__Exercise directions__
The records below are to be reproduced exactly, and no picture should appear in the copy.

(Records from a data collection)
○ ○ ○ ○ ○ ○ ○

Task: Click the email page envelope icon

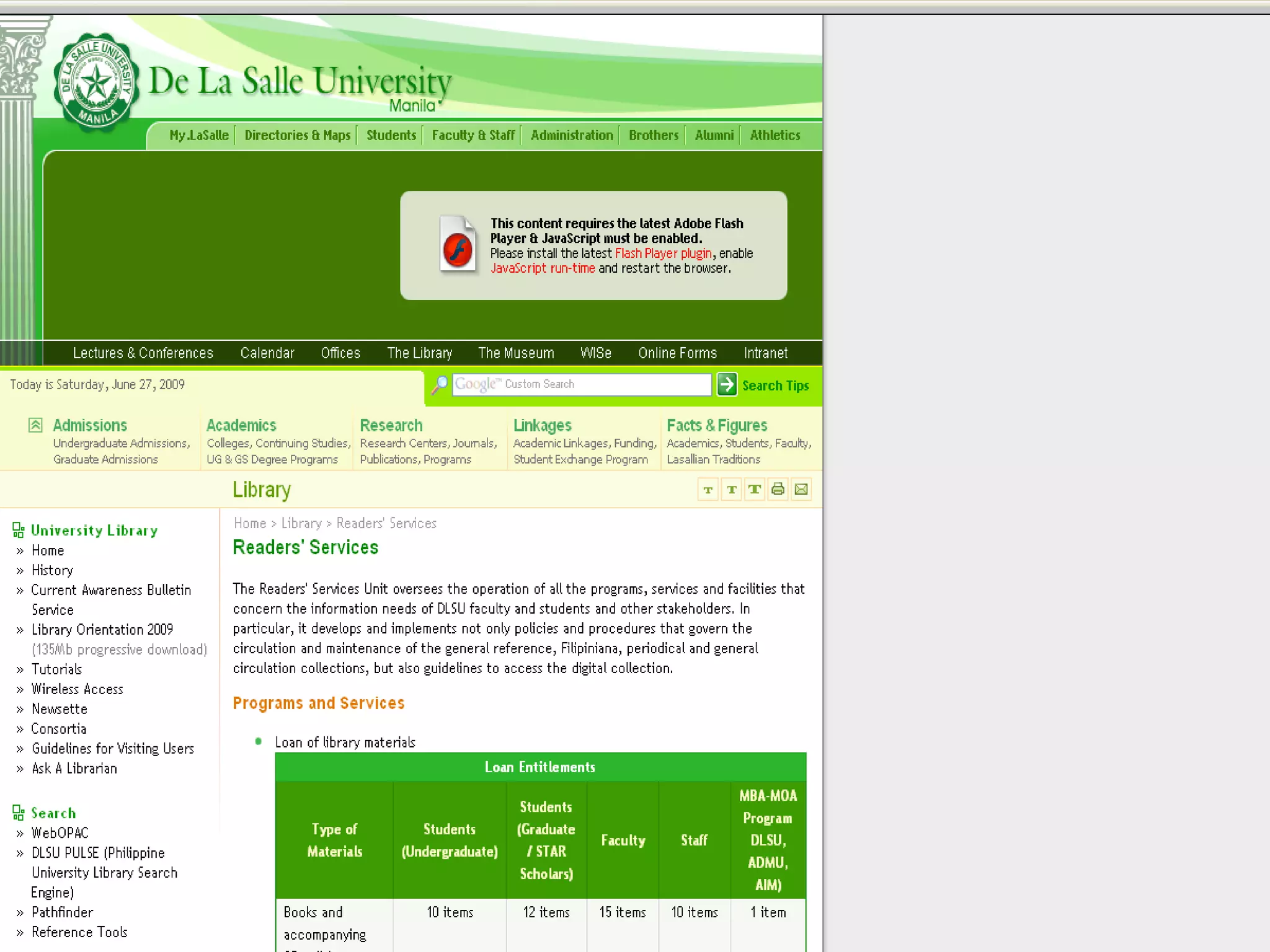Action: [801, 490]
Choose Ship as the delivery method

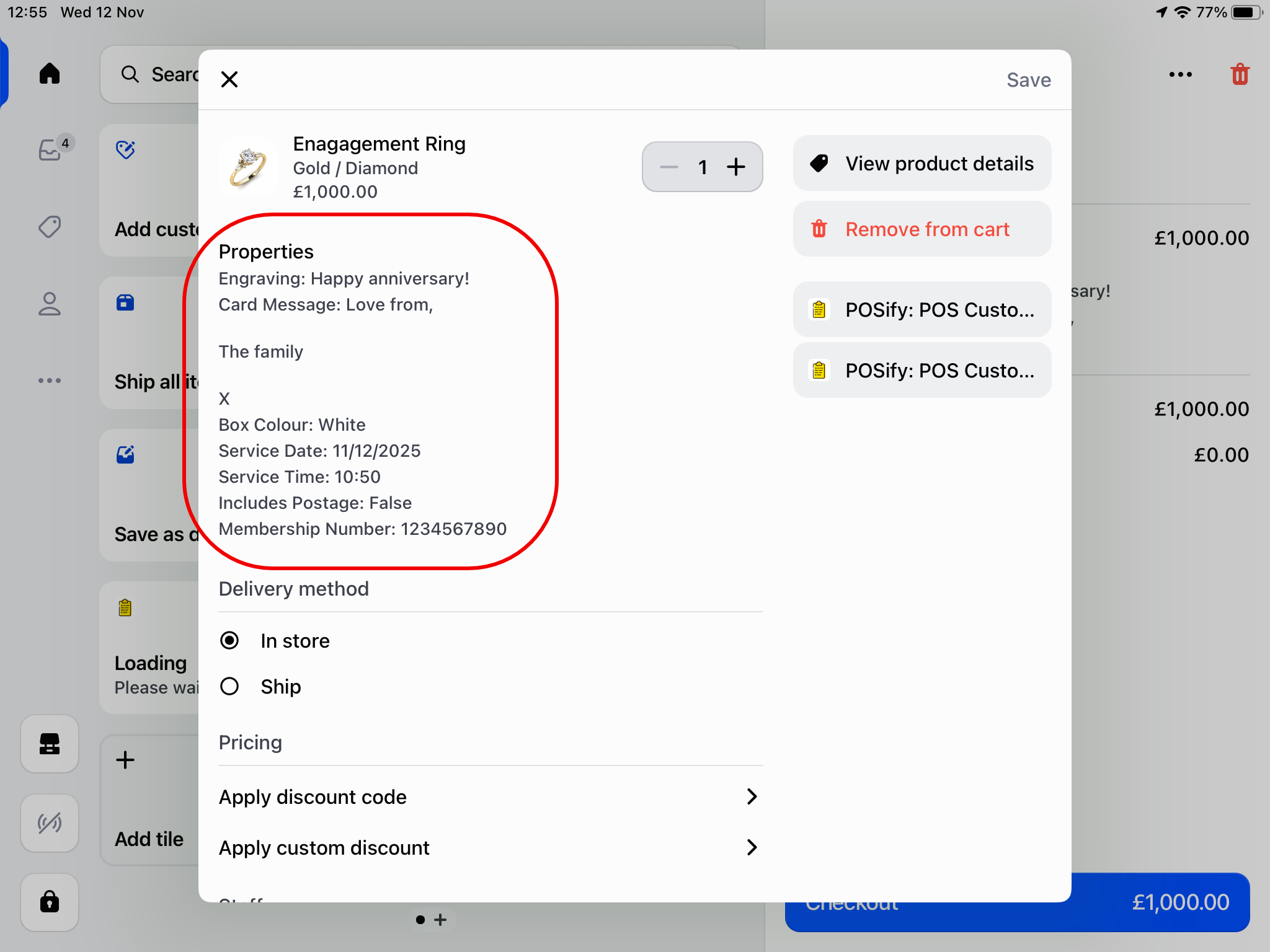pyautogui.click(x=230, y=686)
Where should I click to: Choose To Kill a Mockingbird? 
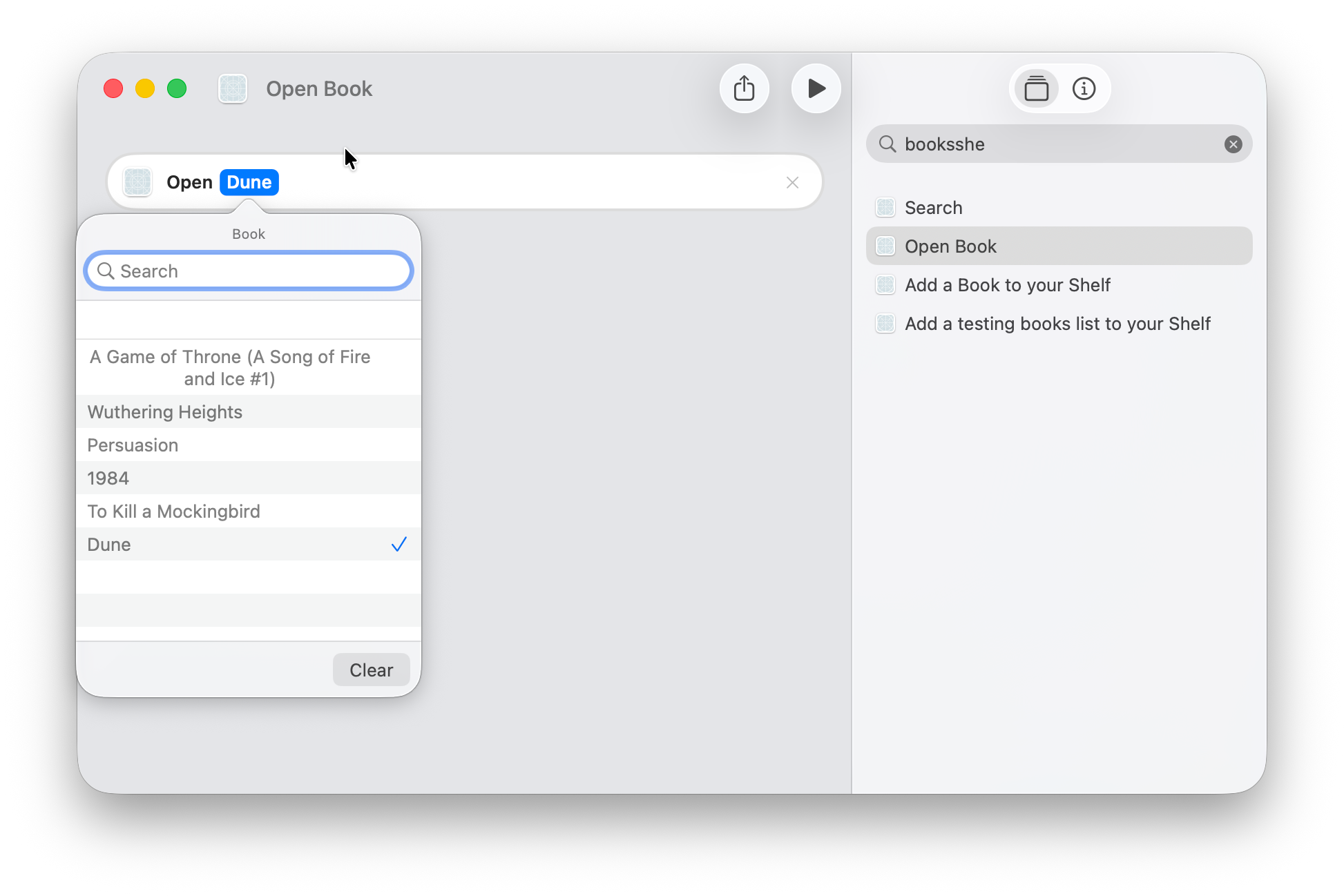click(248, 512)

○ ○ ○ ○ ○ ○ ○

__Answer to this problem__
Task: Click the email page envelope icon

Action: [801, 490]
Choose Ship as the delivery method

pyautogui.click(x=230, y=686)
Where should I click to: Choose To Kill a Mockingbird? 
click(248, 512)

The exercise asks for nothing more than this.